UCSAS '20: Point Trend Values II
Placement: Tied in 1st out of 22
The general theory in hockey scouting is that if a player improves as the season goes on, then he or she can elevate to another level when the games become more meaningful and will be better able to adapt to professional hockey. In this poster, I put this idea to the test by taking game-by-game points data from OHL and WHL forwards between 2010-11 to 2018-19 and determining their "Point Trend Value" (PTV). A Point Trend Value is a new metric that I introduce here that measures a player's rate of improvement in cumulative point production over a season.
After I define and calculate the Point Trend Value for each player, I determine that this metric has no influence on success beyond the current season but NHL teams still show some trends towards drafting prospects with increasing point production higher than others indicating some potential recency bias on the part of the teams.

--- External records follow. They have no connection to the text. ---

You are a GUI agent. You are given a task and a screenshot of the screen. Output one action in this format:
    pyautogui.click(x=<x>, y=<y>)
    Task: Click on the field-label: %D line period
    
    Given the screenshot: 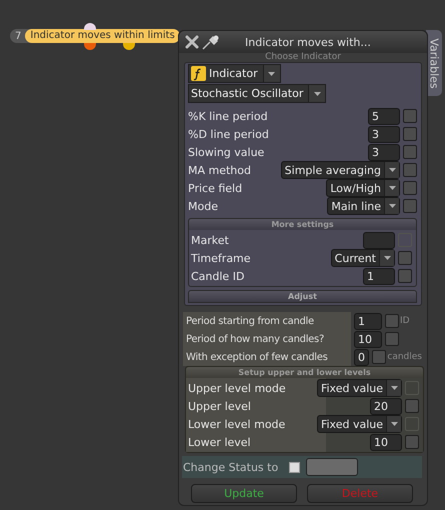 What is the action you would take?
    pyautogui.click(x=229, y=134)
    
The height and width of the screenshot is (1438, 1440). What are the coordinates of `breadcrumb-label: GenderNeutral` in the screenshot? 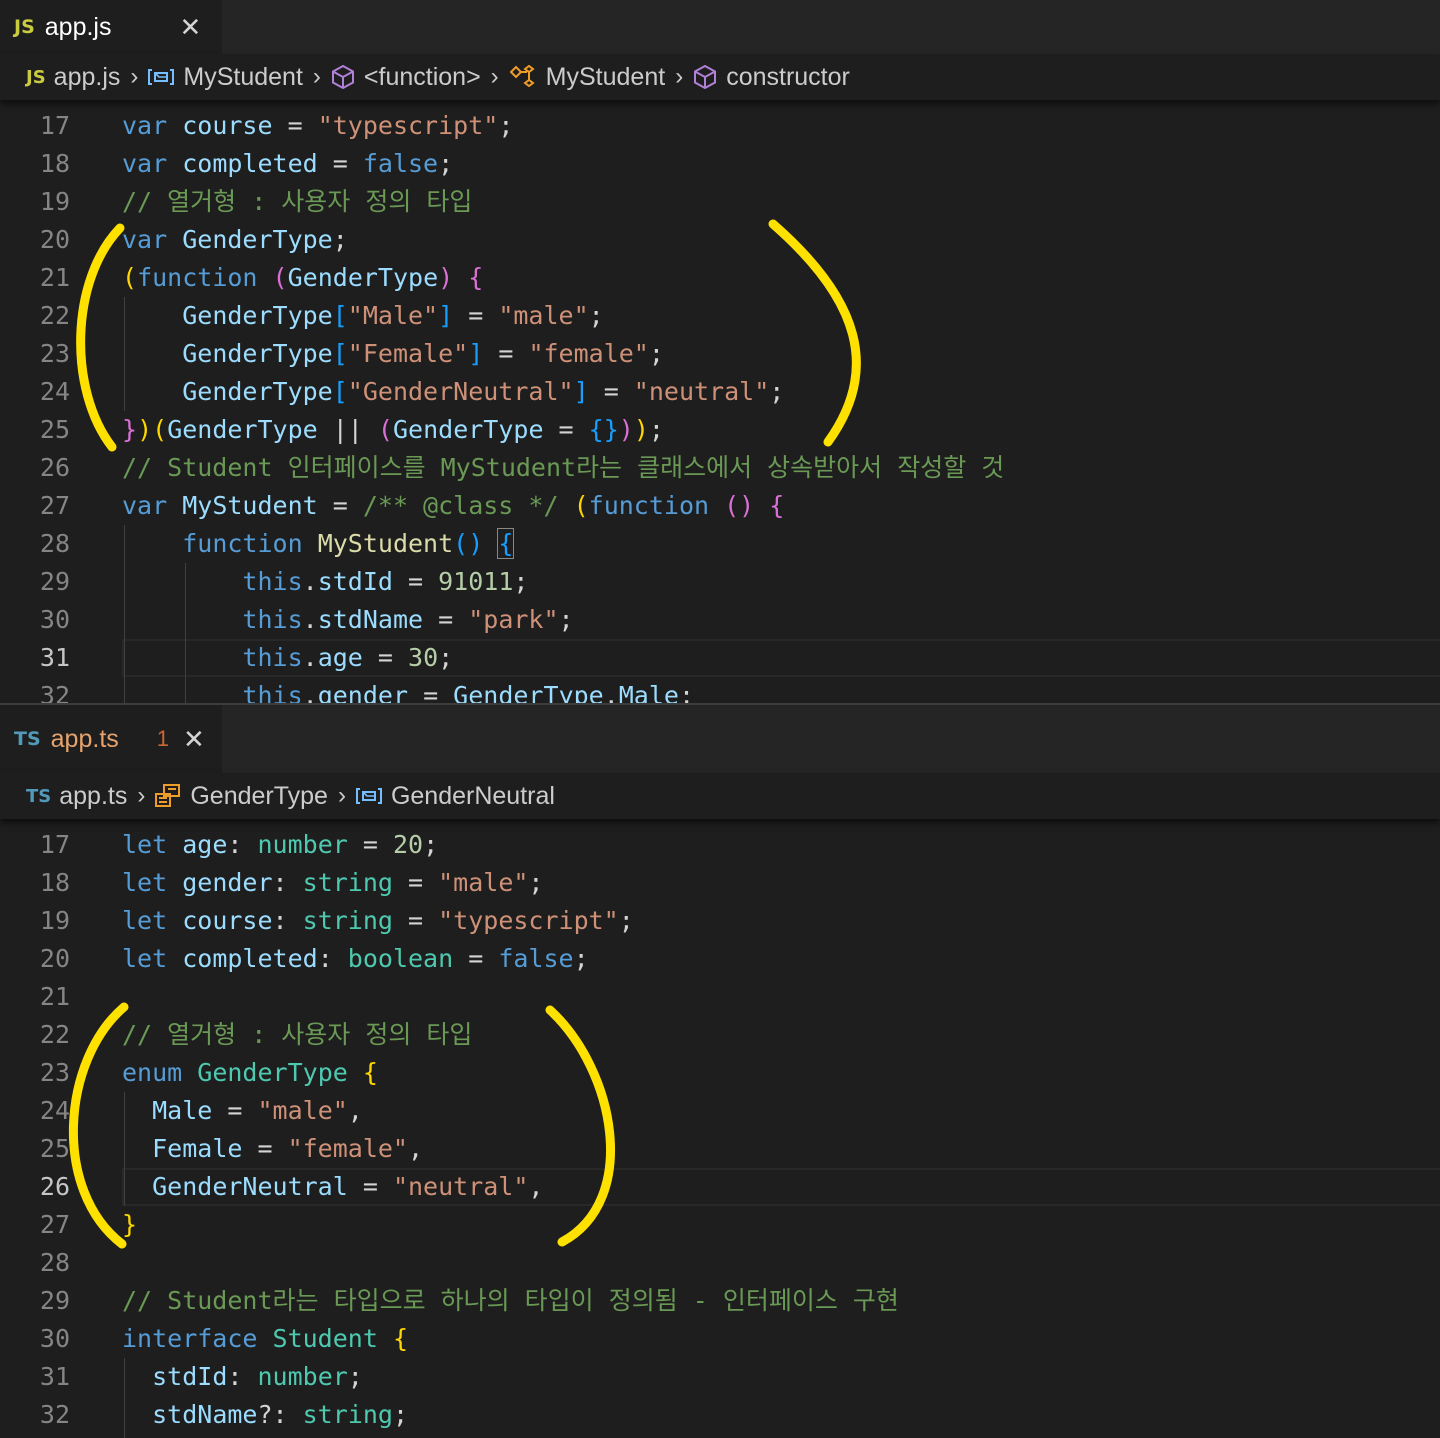 It's located at (472, 796).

There are a few minor differences in my methodology in this poster compared to my presentation at ISOLHAC:
Before fitting the quadratic regression model in the calculation of the metric, I 0-1 scaled each player's games played and cumulative points. Without scaling the data, the Point Trend Value tends to be exaggerated for players with lower games played or high point totals.
After fitting the quadratic model and taking the double derivative, I z-scored the data rather than multiplying it by 500. This has no effect on the results but z-scored values are easier to interpret for those with basic statistical knowledge.
In comparing how Point Trend Values affect draft results at a macro-level, I fit LOESS curves on a draft pick vs Pts/GP plot for three groups: upward trending (PTV > 1), steady (-1 < PTV < 1), and downward trending (PTV < -1). The results show that the upward trending group tends to have a lower Pts/GP at most points of the draft suggesting that teams may be slightly more forgiving of players with low Pts/GP if they finish off the season on a hot streak.